La déroute de l'armée avait commencé par la droite des lignes; un intervalle de quelques centaines de toises restait ouvert entre les lignes et le Rhin: cette faute n'aurait eu aucune conséquence si un général capable et des troupes suffisantes et convenablement disposées eussent été chargés de défendre cette partie de la position. En effet, un corps, après avoir pénétré par cette trouée, aurait dû être détruit par la moindre réserve qui l'aurait pris en flanc, tandis que les lignes auraient été conservées; mais rien n'avait été prévu, et la terreur se mit dans les esprits à l'apparition de l'ennemi sur ce point: elle fut augmentée par la présence de quatre ou cinq cents hommes qui passèrent le Rhin et se portèrent sur la rive gauche en arrière des lignes. Cependant les premières attaques directes avaient été repoussées, et les ennemis, ayant perdu du monde en face de nos retranchements, s'étaient d'abord repliés. Au moment où la droite fut tournée et où nos troupes évacuaient leurs positions, la raison et le bon sens devaient leur faire faire un changement de front en arrière à droite pour se replier sur le centre, qui les aurait soutenues; mais tout le monde perdit la tête: généraux et officiers, chacun opéra pour son propre compte, sans s'occuper ni de couvrir le reste de l'armée, ni de recevoir aucun appui. La division Courtot se rendit d'une traite à Kircheim-Poland, au pied des Vosges, et, par un chassé-croisé, se trouva être à la gauche de l'armée au lieu d'être à sa droite, et à douze lieues en arrière.
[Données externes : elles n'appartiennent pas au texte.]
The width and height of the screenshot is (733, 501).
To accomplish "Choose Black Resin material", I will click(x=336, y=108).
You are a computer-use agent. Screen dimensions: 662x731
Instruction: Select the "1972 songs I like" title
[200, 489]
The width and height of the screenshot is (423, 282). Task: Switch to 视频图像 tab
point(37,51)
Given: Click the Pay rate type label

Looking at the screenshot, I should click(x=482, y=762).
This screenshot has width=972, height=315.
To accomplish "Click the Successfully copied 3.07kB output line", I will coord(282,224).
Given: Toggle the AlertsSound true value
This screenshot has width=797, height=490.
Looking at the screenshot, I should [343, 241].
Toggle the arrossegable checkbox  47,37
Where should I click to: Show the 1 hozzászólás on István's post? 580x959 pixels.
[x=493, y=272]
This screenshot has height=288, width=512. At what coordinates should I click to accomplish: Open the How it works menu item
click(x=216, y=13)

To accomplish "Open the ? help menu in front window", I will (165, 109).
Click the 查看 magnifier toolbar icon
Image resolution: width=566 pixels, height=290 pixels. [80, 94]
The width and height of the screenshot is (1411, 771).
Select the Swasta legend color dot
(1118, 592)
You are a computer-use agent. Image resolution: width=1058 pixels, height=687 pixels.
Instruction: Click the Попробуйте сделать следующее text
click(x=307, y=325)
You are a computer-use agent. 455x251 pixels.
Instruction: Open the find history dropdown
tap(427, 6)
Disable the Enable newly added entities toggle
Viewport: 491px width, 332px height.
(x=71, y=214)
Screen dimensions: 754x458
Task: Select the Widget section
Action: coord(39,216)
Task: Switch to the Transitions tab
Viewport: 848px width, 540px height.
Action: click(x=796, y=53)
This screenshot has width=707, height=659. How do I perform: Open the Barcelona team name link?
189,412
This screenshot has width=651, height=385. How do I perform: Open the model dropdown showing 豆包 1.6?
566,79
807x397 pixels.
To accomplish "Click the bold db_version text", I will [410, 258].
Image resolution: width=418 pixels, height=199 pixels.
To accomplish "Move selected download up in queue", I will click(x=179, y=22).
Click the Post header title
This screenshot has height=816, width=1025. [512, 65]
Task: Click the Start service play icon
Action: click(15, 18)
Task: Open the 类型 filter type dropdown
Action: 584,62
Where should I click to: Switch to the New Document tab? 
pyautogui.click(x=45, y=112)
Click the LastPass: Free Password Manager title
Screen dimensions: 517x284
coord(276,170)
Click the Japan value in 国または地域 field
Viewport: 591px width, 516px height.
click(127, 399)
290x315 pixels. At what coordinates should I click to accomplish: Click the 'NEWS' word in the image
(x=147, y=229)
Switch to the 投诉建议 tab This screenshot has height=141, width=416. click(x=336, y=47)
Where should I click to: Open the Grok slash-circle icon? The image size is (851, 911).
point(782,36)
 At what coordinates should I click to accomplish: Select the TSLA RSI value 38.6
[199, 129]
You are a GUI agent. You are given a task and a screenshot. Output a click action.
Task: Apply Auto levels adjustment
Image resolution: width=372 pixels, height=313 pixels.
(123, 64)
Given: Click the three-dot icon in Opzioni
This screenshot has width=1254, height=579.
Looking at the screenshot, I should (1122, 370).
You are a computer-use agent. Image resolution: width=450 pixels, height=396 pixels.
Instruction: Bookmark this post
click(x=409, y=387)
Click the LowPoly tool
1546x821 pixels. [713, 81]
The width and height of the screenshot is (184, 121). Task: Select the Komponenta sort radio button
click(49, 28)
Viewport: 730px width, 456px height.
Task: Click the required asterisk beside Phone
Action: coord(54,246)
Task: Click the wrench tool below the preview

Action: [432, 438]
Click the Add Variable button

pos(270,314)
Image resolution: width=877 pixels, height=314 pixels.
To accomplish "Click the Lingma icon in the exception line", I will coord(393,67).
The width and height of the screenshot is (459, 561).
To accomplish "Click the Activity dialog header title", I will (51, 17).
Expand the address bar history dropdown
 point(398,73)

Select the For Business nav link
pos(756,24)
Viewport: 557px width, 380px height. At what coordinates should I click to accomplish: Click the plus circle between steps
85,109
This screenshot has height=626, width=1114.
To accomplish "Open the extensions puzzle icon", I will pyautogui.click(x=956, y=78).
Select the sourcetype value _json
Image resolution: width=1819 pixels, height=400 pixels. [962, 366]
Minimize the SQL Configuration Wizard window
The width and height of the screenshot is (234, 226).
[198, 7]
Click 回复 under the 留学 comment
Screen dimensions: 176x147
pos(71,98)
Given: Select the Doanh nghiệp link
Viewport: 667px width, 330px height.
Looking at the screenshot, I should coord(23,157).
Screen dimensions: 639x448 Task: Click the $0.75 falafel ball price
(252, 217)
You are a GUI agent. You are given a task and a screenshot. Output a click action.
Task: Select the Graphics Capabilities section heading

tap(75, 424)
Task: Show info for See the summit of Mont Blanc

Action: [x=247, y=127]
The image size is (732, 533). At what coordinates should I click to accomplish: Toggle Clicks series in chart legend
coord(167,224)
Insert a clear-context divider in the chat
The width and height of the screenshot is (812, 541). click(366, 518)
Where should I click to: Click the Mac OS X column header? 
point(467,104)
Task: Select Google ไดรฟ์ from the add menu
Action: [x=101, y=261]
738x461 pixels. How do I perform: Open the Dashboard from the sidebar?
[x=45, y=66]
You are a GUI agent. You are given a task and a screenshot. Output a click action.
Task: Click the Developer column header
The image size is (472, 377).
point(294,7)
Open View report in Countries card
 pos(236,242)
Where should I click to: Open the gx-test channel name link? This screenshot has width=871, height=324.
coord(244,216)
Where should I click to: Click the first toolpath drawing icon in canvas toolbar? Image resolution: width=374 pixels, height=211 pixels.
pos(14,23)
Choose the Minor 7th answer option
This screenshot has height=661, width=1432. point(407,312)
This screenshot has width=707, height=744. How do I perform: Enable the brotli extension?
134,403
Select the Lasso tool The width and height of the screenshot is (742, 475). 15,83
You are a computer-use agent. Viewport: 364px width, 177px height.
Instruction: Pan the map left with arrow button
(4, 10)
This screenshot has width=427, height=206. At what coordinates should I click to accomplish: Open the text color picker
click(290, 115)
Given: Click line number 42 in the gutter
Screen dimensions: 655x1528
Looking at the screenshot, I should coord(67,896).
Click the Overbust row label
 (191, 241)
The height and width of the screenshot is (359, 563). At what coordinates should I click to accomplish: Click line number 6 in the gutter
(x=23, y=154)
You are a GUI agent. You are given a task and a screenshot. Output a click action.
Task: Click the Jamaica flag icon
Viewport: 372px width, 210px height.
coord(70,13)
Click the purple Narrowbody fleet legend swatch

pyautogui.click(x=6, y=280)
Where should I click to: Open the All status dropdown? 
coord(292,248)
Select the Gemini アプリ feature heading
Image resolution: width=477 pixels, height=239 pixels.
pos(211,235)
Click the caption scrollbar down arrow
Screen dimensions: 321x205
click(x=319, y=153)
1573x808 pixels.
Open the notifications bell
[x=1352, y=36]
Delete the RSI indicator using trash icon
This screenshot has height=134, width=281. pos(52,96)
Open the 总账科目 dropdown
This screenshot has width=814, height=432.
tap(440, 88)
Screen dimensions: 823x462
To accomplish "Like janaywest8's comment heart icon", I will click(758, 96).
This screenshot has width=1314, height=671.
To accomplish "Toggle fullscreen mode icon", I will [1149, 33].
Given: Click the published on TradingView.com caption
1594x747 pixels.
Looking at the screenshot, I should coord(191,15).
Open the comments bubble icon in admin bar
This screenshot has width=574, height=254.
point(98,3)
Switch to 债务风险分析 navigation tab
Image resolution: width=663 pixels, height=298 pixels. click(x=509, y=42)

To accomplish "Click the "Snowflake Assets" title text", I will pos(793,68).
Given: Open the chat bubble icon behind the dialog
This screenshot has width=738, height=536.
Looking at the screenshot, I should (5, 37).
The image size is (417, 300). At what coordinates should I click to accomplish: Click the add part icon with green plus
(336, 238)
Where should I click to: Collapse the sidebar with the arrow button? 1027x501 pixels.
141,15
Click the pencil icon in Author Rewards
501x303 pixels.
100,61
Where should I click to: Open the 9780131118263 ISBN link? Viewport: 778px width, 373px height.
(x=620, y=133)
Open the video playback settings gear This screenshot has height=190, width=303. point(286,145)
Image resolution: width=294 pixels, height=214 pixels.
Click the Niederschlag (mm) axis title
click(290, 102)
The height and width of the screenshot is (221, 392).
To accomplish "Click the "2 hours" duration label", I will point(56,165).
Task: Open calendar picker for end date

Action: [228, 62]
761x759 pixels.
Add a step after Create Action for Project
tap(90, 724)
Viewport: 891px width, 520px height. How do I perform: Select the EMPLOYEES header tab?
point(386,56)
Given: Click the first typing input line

Le centre, commandé par Gouvion Saint-Cyr, exécuta ce que la division Courtot aurait dû faire, rappela sa droite, se présenta parallèlement à l'ennemi, se retira en bon ordre, fit sa retraite lentement, sans être entamé, et couvrit ainsi la gauche, sans cela fort compromise, et le surlendemain prit position sur la Pfrim, après être entré en communication avec la division qui bordait le Rhin vers Oppenheim, et vint se réunir à lui.

L'ennemi trouva dans les lignes cent quatre-vingts pièces de canon et sept cents voitures d'artillerie: tout ce matériel tomba en son pouvoir. Étonné de ses succès, il mit peu d'activité à en profiter; il passa onze jours à contempler ses trophées. S'il eût suivi immédiatement l'armée française, il l'aurait trouvée sans organisation, sans artillerie, sans moyens de résistance, et, pour tout dire en un mot, dans la plus grande confusion. Le 19 brumaire seulement (10 novembre) le général Clerfayt arriva pour nous combattre.

Pendant l'hiver précédent, et tandis que l'armée prenait poste devant Mayence, elle s'était aussi présentée devant la tête du pont de Manheim, ouvrage régulier devant lequel on avait ouvert la tranchée, et que l'ennemi, après un simulacre de défense, avait évacué. Lorsque l'armée de Sambre-et-Meuse eut opéré plus tard son passage et fait des mouvements offensifs, on avait jeté des bombes dans Manheim, et cette ville avait ouvert ses portes.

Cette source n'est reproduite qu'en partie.